2. Validasi metode analisis
Validasi metode analisis dapat diarikan sebagai suatu prosedur yang
digunakan untuk membuktikan bahwa metode analisis tersebut dapat memberikan
hasil seperti yang diharapkan dengan kecermatan dan ketelitian yang memadai
(Mulja dan Suharman, 1995). Menurut Harmita (2004), validasi metode analisi
adalah suatu tindakan penilaian terhadap parameter tertentu, berdasarkan
percobaan laboratorium untuk membuktikan bahwa parameter tersebut memenuhi
persyartan untuk penggunaannya.
Adapun parameter-parameter yang digunakan sebagai pedoman metode
analisis adalah:
a. Akuras. Akurasi atau kecermatan adalah ukuran yang menunjukan derajat
kedekatan hasil analit dengan kadar analit yang sebenarnya. Akurasi
dinyatakan sebagai persen perolehan kembali (recovery) analit yang ditambahkan (Harmita, 2004).
Tabel III. Perolehan kembali menurut Horwitz dan AOAC (Gonzalez danHerrador, 2007)

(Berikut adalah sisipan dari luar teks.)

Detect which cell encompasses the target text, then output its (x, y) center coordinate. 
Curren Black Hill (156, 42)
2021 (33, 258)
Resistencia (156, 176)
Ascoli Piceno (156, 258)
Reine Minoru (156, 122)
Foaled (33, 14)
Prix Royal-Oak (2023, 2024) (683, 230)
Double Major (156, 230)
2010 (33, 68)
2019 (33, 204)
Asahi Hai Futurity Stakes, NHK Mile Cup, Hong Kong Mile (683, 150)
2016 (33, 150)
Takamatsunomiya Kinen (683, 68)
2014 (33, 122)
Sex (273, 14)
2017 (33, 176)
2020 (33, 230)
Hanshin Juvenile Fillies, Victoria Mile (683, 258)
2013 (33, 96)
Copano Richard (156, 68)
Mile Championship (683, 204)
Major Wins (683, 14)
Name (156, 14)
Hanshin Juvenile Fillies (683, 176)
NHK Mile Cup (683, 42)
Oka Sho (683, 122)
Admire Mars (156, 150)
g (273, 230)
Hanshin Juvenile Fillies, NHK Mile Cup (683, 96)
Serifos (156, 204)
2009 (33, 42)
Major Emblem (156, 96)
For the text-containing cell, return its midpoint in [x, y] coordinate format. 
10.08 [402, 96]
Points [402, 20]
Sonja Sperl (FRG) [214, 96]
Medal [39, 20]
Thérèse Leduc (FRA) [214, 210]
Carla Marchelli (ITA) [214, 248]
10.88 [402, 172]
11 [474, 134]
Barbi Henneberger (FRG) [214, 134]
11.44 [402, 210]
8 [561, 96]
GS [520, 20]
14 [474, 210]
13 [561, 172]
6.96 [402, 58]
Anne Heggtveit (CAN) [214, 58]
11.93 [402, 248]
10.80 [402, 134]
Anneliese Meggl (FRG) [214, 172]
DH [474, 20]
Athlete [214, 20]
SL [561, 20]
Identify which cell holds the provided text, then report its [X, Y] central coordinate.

b. Presisi. Persisi merupakan ukuran yang menunjukkan tingkat kesesuaian antara
hasil uji individual, diukur melalui penyebaran hasil individual dari rata-rata
jika prosedur ditetapkan secara berulang pada sampel yang diambil dari
campuran yang homogen. Suatu metode memiliki presisi yang baik apabila
memiliki nilai % RSD < 2%. Namun tergantung dari sampel dan kondisi analit
(Harmita, 2004)
Tabel IV . Batas % RSD menurut Horwitz dan AOAC (Gonzalez dan Herrador 2007)

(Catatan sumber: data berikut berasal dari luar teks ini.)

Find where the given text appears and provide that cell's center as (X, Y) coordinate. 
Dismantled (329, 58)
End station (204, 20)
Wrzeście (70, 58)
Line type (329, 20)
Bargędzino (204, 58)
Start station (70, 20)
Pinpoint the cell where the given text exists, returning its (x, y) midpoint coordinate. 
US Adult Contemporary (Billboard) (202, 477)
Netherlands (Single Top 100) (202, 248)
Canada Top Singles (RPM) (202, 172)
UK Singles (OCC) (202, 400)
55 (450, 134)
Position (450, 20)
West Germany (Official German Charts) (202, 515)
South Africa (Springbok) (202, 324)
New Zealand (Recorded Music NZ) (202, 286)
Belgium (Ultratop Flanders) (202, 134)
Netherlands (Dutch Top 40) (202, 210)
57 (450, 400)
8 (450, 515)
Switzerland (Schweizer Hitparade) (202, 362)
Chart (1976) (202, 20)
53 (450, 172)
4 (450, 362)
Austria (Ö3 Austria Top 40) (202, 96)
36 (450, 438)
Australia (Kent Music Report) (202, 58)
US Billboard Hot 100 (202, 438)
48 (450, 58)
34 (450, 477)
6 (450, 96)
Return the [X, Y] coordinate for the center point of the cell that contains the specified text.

c. Linearitas dan rentang. Linearitas merupakan kemampuan suatu metode (pada
rentang tertentu) untuk mendapatkan hasil uji yang secara langsung
proporsional dengan konsentrasi (jumlah) analit di dalam sampel. Rentang
adalah jarak antara level terbawah dan teratas dari metode analisis yang telah
dipakai untuk mendapatkan presisi, linearitas, dan akurasi yang bisa diterima
memenuhi koefisien kolerasi (r) >0,99 atau r2≥ 0,997 (Chan, Lee, Herman, dan Xue, 2004).

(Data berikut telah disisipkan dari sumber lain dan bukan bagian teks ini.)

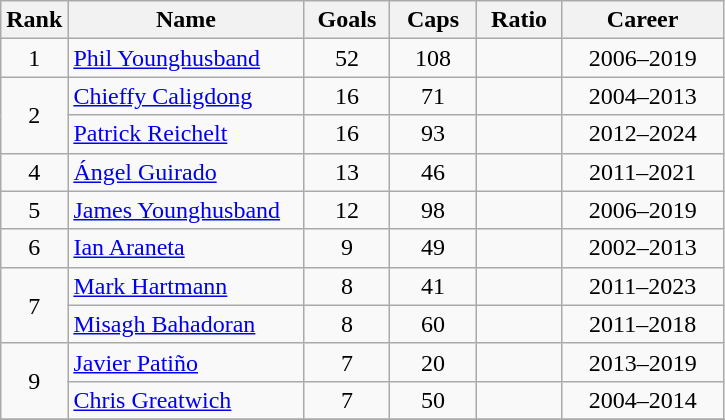
71 [433, 96]
46 [433, 172]
Mark Hartmann [186, 286]
Ratio [519, 20]
Goals [347, 20]
50 [433, 400]
2004–2013 [642, 96]
1 [34, 58]
Phil Younghusband [186, 58]
2011–2018 [642, 324]
2 [34, 115]
41 [433, 286]
2011–2021 [642, 172]
52 [347, 58]
2012–2024 [642, 134]
Name [186, 20]
Career [642, 20]
2002–2013 [642, 248]
Misagh Bahadoran [186, 324]
13 [347, 172]
49 [433, 248]
6 [34, 248]
108 [433, 58]
Chieffy Caligdong [186, 96]
James Younghusband [186, 210]
Ian Araneta [186, 248]
Caps [433, 20]
Ángel Guirado [186, 172]
5 [34, 210]
Chris Greatwich [186, 400]
2004–2014 [642, 400]
2013–2019 [642, 362]
12 [347, 210]
20 [433, 362]
Patrick Reichelt [186, 134]
Javier Patiño [186, 362]
4 [34, 172]
60 [433, 324]
98 [433, 210]
2011–2023 [642, 286]
93 [433, 134]
Rank [34, 20]
Pinpoint the cell where the given text exists, returning its [x, y] midpoint coordinate. 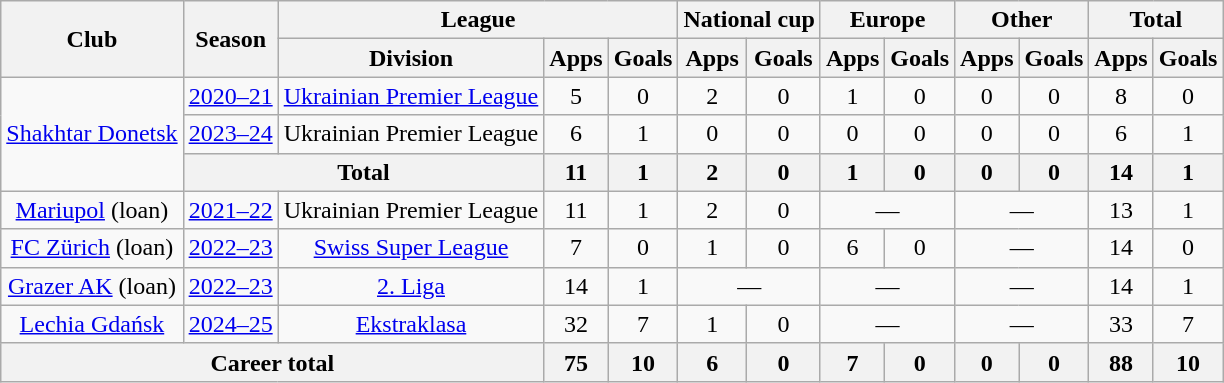
FC Zürich (loan) [92, 248]
League [478, 20]
Season [230, 39]
2020–21 [230, 96]
Career total [272, 362]
Swiss Super League [411, 248]
Division [411, 58]
2024–25 [230, 324]
33 [1121, 324]
Club [92, 39]
32 [576, 324]
Europe [887, 20]
75 [576, 362]
5 [576, 96]
Shakhtar Donetsk [92, 134]
Other [1022, 20]
88 [1121, 362]
2021–22 [230, 210]
Grazer AK (loan) [92, 286]
8 [1121, 96]
Lechia Gdańsk [92, 324]
National cup [749, 20]
Mariupol (loan) [92, 210]
2023–24 [230, 134]
2. Liga [411, 286]
Ekstraklasa [411, 324]
13 [1121, 210]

d. LOD (Limit of Detection) dan LOQ (Limit of Quantitation). Limit of Detection
adalah jumlah terkecil analit dalam sampel yang dapat dideteksi dan masih
memberikan respon signifikan dibandingkan dengan blangko. Limit of quantitation adalah konsentrasi atau jumlah analit terkecil yang dapat dikuantifikasi dengan presis dan akurasi yang cocok. Limit of quantitation
merupakan parameter kuantitatif untuk analit dalam suatu matriks dengan
konsentrasi kecil dan digunakan untuk menentukan jumlah pengotor atau
jumlah sampel yang terdegradasi (Chan, Lee, Herman, dan Xue, 2004).